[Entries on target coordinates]
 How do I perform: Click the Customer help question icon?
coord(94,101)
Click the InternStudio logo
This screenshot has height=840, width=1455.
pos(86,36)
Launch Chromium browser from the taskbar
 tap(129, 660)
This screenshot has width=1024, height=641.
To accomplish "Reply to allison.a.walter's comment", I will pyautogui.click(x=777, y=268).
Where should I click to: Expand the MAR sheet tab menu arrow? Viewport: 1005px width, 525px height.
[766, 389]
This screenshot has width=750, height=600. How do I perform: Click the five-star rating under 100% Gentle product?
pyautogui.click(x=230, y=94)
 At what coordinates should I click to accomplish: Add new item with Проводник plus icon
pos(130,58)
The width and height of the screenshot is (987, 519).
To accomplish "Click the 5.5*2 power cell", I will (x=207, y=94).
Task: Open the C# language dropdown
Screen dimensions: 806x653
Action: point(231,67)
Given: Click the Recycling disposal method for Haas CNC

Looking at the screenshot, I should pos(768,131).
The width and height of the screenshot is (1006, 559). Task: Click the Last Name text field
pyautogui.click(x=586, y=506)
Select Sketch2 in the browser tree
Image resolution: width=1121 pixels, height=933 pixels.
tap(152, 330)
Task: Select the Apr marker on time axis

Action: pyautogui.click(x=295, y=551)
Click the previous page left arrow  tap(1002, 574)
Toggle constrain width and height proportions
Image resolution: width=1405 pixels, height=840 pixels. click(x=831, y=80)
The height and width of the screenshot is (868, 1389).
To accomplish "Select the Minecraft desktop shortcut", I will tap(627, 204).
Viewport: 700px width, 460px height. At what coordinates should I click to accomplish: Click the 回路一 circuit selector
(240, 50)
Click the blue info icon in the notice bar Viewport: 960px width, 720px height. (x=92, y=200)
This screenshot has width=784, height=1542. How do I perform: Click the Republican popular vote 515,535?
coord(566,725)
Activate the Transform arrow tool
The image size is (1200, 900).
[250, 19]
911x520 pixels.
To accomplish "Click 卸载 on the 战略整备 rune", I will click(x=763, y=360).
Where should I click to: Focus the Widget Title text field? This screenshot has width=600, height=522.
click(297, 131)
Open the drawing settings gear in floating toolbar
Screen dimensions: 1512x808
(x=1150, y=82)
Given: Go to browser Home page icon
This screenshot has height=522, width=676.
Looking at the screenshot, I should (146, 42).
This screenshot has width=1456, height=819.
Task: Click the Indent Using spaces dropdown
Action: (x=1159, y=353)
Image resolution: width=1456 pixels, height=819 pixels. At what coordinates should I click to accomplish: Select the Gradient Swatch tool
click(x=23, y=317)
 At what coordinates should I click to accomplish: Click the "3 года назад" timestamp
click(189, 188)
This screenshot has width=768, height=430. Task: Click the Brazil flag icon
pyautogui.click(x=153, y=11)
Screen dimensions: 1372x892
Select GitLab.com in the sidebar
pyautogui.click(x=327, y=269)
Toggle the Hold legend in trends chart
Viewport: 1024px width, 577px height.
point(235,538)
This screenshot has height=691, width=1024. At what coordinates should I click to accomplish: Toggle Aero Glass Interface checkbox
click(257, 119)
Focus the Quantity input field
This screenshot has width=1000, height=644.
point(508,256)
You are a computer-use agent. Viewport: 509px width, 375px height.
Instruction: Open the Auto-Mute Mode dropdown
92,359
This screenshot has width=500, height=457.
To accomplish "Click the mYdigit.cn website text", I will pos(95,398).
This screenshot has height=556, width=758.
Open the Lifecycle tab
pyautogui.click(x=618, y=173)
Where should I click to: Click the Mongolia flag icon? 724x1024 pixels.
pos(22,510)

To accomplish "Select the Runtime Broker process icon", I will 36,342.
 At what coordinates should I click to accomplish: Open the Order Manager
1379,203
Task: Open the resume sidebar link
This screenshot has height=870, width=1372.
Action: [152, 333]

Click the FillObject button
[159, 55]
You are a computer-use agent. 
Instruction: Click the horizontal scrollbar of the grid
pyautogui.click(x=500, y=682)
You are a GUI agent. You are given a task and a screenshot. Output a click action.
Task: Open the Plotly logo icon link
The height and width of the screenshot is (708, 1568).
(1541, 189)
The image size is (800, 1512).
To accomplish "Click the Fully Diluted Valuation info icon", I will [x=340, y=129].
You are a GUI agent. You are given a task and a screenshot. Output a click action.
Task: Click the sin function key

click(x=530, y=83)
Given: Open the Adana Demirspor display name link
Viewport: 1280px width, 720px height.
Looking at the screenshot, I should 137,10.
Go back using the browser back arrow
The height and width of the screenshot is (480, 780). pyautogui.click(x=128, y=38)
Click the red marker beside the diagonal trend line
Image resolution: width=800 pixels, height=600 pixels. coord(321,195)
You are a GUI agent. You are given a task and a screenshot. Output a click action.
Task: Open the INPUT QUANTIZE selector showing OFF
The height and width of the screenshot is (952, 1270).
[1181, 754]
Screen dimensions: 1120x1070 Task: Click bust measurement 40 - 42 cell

▶ _Work to complete_:
Turn every line of the records above into a JSON list of strings, one string per line, skipping blank lines.

▶ _Finished task_:
[
  " How do I perform: Click the Customer help question icon?",
  "coord(94,101)",
  "Click the InternStudio logo",
  "This screenshot has height=840, width=1455.",
  "pos(86,36)",
  "Launch Chromium browser from the taskbar",
  " tap(129, 660)",
  "This screenshot has width=1024, height=641.",
  "To accomplish \"Reply to allison.a.walter's comment\", I will pyautogui.click(x=777, y=268).",
  "Where should I click to: Expand the MAR sheet tab menu arrow? Viewport: 1005px width, 525px height.",
  "[766, 389]",
  "This screenshot has width=750, height=600. How do I perform: Click the five-star rating under 100% Gentle product?",
  "pyautogui.click(x=230, y=94)",
  " At what coordinates should I click to accomplish: Add new item with Проводник plus icon",
  "pos(130,58)",
  "The width and height of the screenshot is (987, 519).",
  "To accomplish \"Click the 5.5*2 power cell\", I will (x=207, y=94).",
  "Task: Open the C# language dropdown",
  "Screen dimensions: 806x653",
  "Action: point(231,67)",
  "Given: Click the Recycling disposal method for Haas CNC",
  "Looking at the screenshot, I should pos(768,131).",
  "The width and height of the screenshot is (1006, 559). Task: Click the Last Name text field",
  "pyautogui.click(x=586, y=506)",
  "Select Sketch2 in the browser tree",
  "Image resolution: width=1121 pixels, height=933 pixels.",
  "tap(152, 330)",
  "Task: Select the Apr marker on time axis",
  "Action: pyautogui.click(x=295, y=551)",
  "Click the previous page left arrow  tap(1002, 574)",
  "Toggle constrain width and height proportions",
  "Image resolution: width=1405 pixels, height=840 pixels. click(x=831, y=80)",
  "The height and width of the screenshot is (868, 1389).",
  "To accomplish \"Select the Minecraft desktop shortcut\", I will tap(627, 204).",
  "Viewport: 700px width, 460px height. At what coordinates should I click to accomplish: Click the 回路一 circuit selector",
  "(240, 50)",
  "Click the blue info icon in the notice bar Viewport: 960px width, 720px height. (x=92, y=200)",
  "This screenshot has width=784, height=1542. How do I perform: Click the Republican popular vote 515,535?",
  "coord(566,725)",
  "Activate the Transform arrow tool",
  "The image size is (1200, 900).",
  "[250, 19]",
  "911x520 pixels.",
  "To accomplish \"Click 卸载 on the 战略整备 rune\", I will click(x=763, y=360).",
  "Where should I click to: Focus the Widget Title text field? This screenshot has width=600, height=522.",
  "click(297, 131)",
  "Open the drawing settings gear in floating toolbar",
  "Screen dimensions: 1512x808",
  "(x=1150, y=82)",
  "Given: Go to browser Home page icon",
  "This screenshot has height=522, width=676.",
  "Looking at the screenshot, I should (146, 42).",
  "This screenshot has width=1456, height=819.",
  "Task: Click the Indent Using spaces dropdown",
  "Action: (x=1159, y=353)",
  "Image resolution: width=1456 pixels, height=819 pixels. At what coordinates should I click to accomplish: Select the Gradient Swatch tool",
  "click(x=23, y=317)",
  " At what coordinates should I click to accomplish: Click the \"3 года назад\" timestamp",
  "click(189, 188)",
  "This screenshot has width=768, height=430. Task: Click the Brazil flag icon",
  "pyautogui.click(x=153, y=11)",
  "Screen dimensions: 1372x892",
  "Select GitLab.com in the sidebar",
  "pyautogui.click(x=327, y=269)",
  "Toggle the Hold legend in trends chart",
  "Viewport: 1024px width, 577px height.",
  "point(235,538)",
  "This screenshot has height=691, width=1024. At what coordinates should I click to accomplish: Toggle Aero Glass Interface checkbox",
  "click(257, 119)",
  "Focus the Quantity input field",
  "This screenshot has width=1000, height=644.",
  "point(508,256)",
  "You are a computer-use agent. Viewport: 509px width, 375px height.",
  "Instruction: Open the Auto-Mute Mode dropdown",
  "92,359",
  "This screenshot has width=500, height=457.",
  "To accomplish \"Click the mYdigit.cn website text\", I will pos(95,398).",
  "This screenshot has height=556, width=758.",
  "Open the Lifecycle tab",
  "pyautogui.click(x=618, y=173)",
  "Where should I click to: Click the Mongolia flag icon? 724x1024 pixels.",
  "pos(22,510)",
  "To accomplish \"Select the Runtime Broker process icon\", I will 36,342.",
  " At what coordinates should I click to accomplish: Open the Order Manager",
  "1379,203",
  "Task: Open the resume sidebar link",
  "This screenshot has height=870, width=1372.",
  "Action: [152, 333]",
  "Click the FillObject button",
  "[159, 55]",
  "You are a computer-use agent. ",
  "Instruction: Click the horizontal scrollbar of the grid",
  "pyautogui.click(x=500, y=682)",
  "You are a GUI agent. You are given a task and a screenshot. Output a click action.",
  "Task: Open the Plotly logo icon link",
  "The height and width of the screenshot is (708, 1568).",
  "(1541, 189)",
  "The image size is (800, 1512).",
  "To accomplish \"Click the Fully Diluted Valuation info icon\", I will [x=340, y=129].",
  "You are a GUI agent. You are given a task and a screenshot. Output a click action.",
  "Task: Click the sin function key",
  "click(x=530, y=83)",
  "Given: Open the Adana Demirspor display name link",
  "Viewport: 1280px width, 720px height.",
  "Looking at the screenshot, I should 137,10.",
  "Go back using the browser back arrow",
  "The height and width of the screenshot is (480, 780). pyautogui.click(x=128, y=38)",
  "Click the red marker beside the diagonal trend line",
  "Image resolution: width=800 pixels, height=600 pixels. coord(321,195)",
  "You are a GUI agent. You are given a task and a screenshot. Output a click action.",
  "Task: Open the INPUT QUANTIZE selector showing OFF",
  "The height and width of the screenshot is (952, 1270).",
  "[1181, 754]",
  "Screen dimensions: 1120x1070 Task: Click bust measurement 40 - 42 cell"
]